Ellen: I'm not sure whether the various papers will be published or not. Frank Brady would be the one to ask.

The Capablanca table that has the misspelled Fischer plaque on it was used as the speaker's podium during the event. It was duly noted that the plaque says Fisher, not Fischer. I would hope at some point the plaque will be replaced. I played on that table a few weeks ago on a Thursday night, but I was too busy get smashed by Alec Getz to notice it. I guess it takes someone not playing to notice these things.

Estragon said...

There may be more to Fischer's refusal to play in the First Piatigorsky Cup. The amount he demanded, $2000, was completely unheard-of at the time for a "mere" grandmaster. It all probably goes back to the aborted match with Reshevsky a couple of years earlier, also sponsored by the Piatigorskys.

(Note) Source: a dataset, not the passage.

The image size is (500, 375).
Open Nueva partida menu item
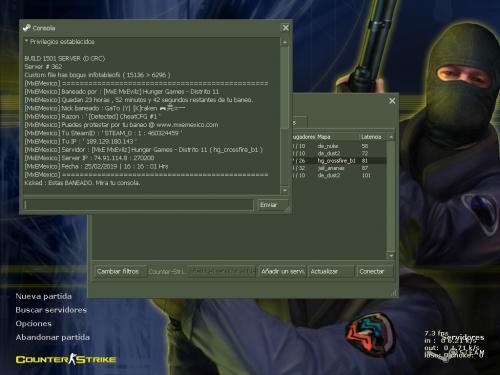43,296
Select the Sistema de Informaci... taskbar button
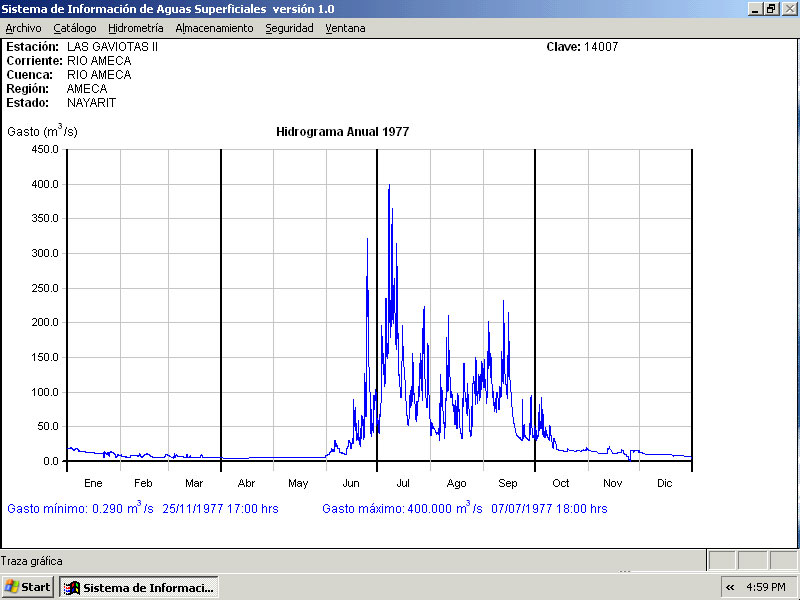This screenshot has width=800, height=600. click(139, 587)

In addition to chess, the Piatigorskys were also patrons of the symphony, and there was a major concert scheduled during the match. They decided to move the start time up to 11 a.m. so the game's session would be over in time to make the event (at which the Piatigorskys were to be introduced in the audience - Gregor was himself a cellist of international reputation). This was done without consulting Fischer, a late riser who was doubly miffed because the Piatigorskys had already made concessions so Reshevsky wouldn't have to play on the Jewish Sabbath. He demanded the game either adhere to the published schedule or be rescheduled to a time more amenable to him, but was rebuffed and walked out (I think his first actual walkout).

The match was tied at the time, and Fischer forfeited some of the guaranteed money by failing to complete it. The $2000 demand was probably a message to the Piatigorskys that he had not and would not forget.

The $2000 to everyone in 1966 (2nd Cup) was their way of extending the olive branch to Fischer without appearing to kowtow to him. It was easily afforded, as Mrs. Piatigorsky was an heir to the Rothschild banking fortune.

Polly said...

Estragon: Thank you for bringing that up. Dr. Brady did mention the incident regarding the rescheduling of the match, and the contribution that incident may have made to Fischer's refusal to play. I neglected to mention that in my report, because I think I was focused on the idea of appearance demand being met in the second tournament, and that everyone benefited from that.